> Exercise set
a. Set down, word for word, the part of the blog posts about family life that opens with the words containing "Yesterday she had" and closes with "come so early?".
b. Supply the next part of the blog posts about family life, picking up after their final sentence.
— START Quoted text —
Moreover, I'm quite ornery. And I get tired of stupid arguments about alcohol and sermons about juice and jelly in the first century. Jesus was accused of being a drunkard (though he was not) and of eating with drunkards. It seems like fine company to me.
So I will continue to ask around and learn how to enjoy these simple, age-old diversions. Pointers are welcome. Harbingers of my soon demise are not. Unless you're my mother.
A quick story from the yellow-haired files: While smoking in front of my children, Avery said to me, "Blow a circle like Randalf."
This comment made me chuckle, of course, and I told her that, sadly, I could not blow a smoke ring like Randalf - that he was a great wizard of Middle Earth and a far sight more gifted and experienced a smoker than I. And magic helps.
She then said, "Do you like the air when you smoke?"
"Yes, I do," I said. "It makes me feel ..." I paused to try to capture in words the peace and simple pleasure of it.
"Even weirder?" Avery offered.
Friday, June 06, 2008
The yellow-haired child has been carrying around a plastic silver-colored earring that she can slide on or off - I'm not sure earring was the pea-sized circle's primary purpose in its creation, but it's what it's used for. Of course, I rarely see it on her ears. It's usually on her nostril or her lip.
Yesterday she had it on her lower lip most of the day, and after Laura got home from work I switched it up to her nostril (I'm really no help in raising proper children). Sophie walked by and, upon seeing it, dismissed it saying, "It'd sure be hard to pick your nose."
Thursday, June 05, 2008
Here's our forecast: Today it's going to be 98°. Tomorrow, 99°. And Saturday and Sunday are each supposed to reach 100°. That's more appropriate for August, and has no business whatsoever in early June. (Just letting whomever is interested know.) The dog days are the downside of living in North Carolina. And why'd they have to come so early?
Giving thanks to God for A/C in NC.
Two ladies came to my door last night. I thought they were from the local Kingdom Hall, but as it turned out they were Baptists. They were very nice women and asked if they could send a bus to pick up my children for VBS at the end of June. They wanted names and ages, wanted the legion of children peeking out at them from behind and beside me registered then and there. I had some questions because of my wife's still being in school (extended year, long story) and hemmed and hawed my way out of Registration Now. I was given a flyer with a number to call if I decided to have the kids picked up.
We are not here to quibble over whether I am yellow. I am. So I did not say that I was not interested because I was Catholic. They simply would not have understood. They would not understand how they, with purest intentions, would try to steal God's graces from my children by trying to steal them from his Church.
There are some people, of course, who are Protestant and I would have few problems with them teaching my children about the Scriptures, about Jesus. They know us and, while they do not really understand our being Catholic and do not feel similarly, they respect that we are Catholic. They respect that we do love Christ and that we are in Christ. They understand that much and that much is enough. We know and trust them.
Strangers certainly do not have that relationship, however, and my children become little more than wheat-white-unto-harvest to them. Because they love them? Yes. Because Catholics and Protestants end up speaking past each other, as if speaking different languages? Certainly.
— END Quoted text —
— START Dataset excerpt —
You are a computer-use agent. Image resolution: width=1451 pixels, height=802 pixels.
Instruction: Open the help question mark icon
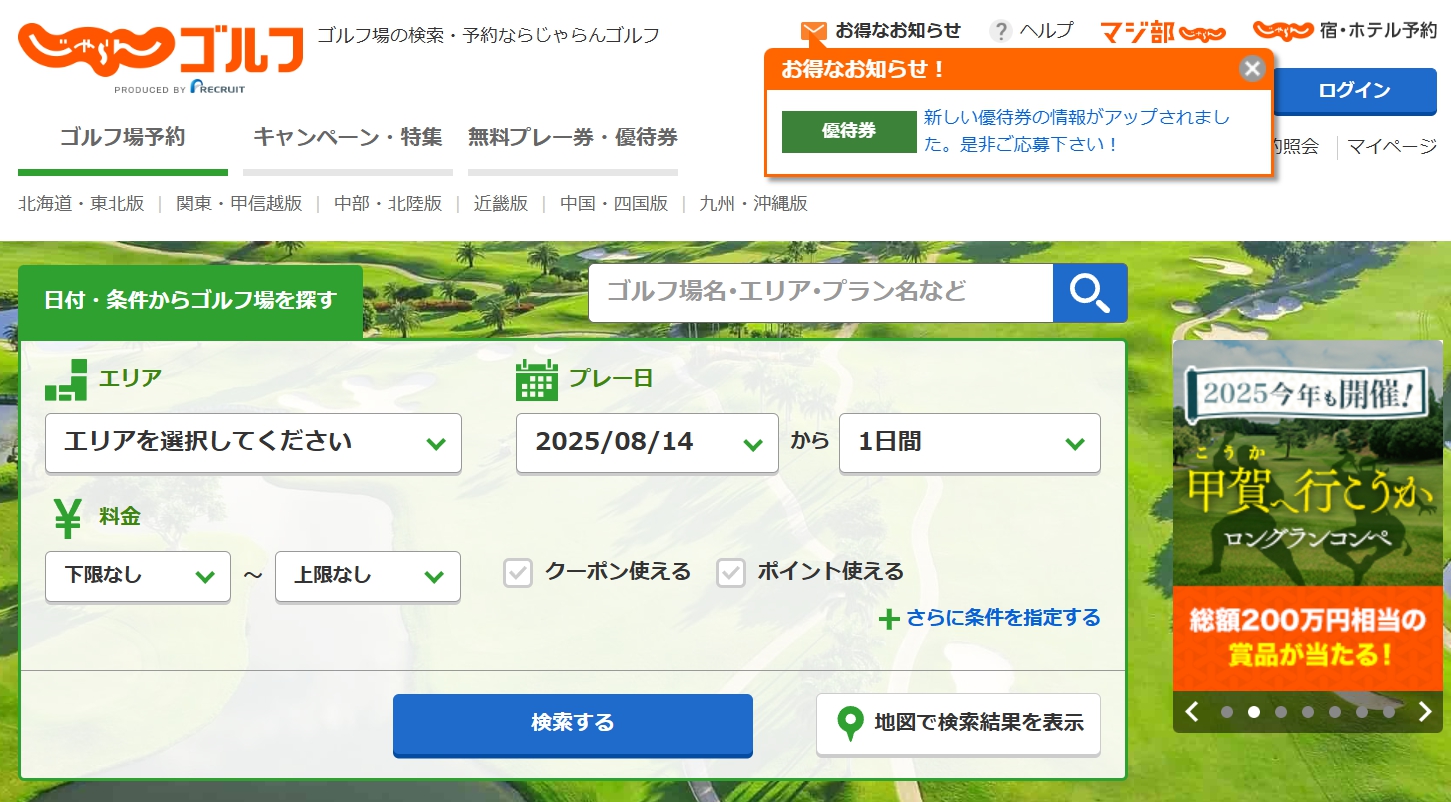(1000, 32)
— END Dataset excerpt —
> Expected responses
a.
Yesterday she had it on her lower lip most of the day, and after Laura got home from work I switched it up to her nostril (I'm really no help in raising proper children). Sophie walked by and, upon seeing it, dismissed it saying, "It'd sure be hard to pick your nose."
Thursday, June 05, 2008
Here's our forecast: Today it's going to be 98°. Tomorrow, 99°. And Saturday and Sunday are each supposed to reach 100°. That's more appropriate for August, and has no business whatsoever in early June. (Just letting whomever is interested know.) The dog days are the downside of living in North Carolina. And why'd they have to come so early?

b.
I am not disparaging Protestants here. Let us be honest with one another without having our feelings hurt: If you are a Protestant, you would not send your children to a Catholic VBS either. (Yes, we have them.) Just as you are for your children, I am responsible for the spiritual upbringing of mine. I brought them into the Catholic Church. And I intend to raise them in the Church and keep them in the Church. They may someday leave her. I pray that they do not, but someday they may. But that will then be their decision. Now, as children, they are unable to process or handle the differences between the Catholic Church and Protestant denominations. Now they only understand whether someone loves Jesus.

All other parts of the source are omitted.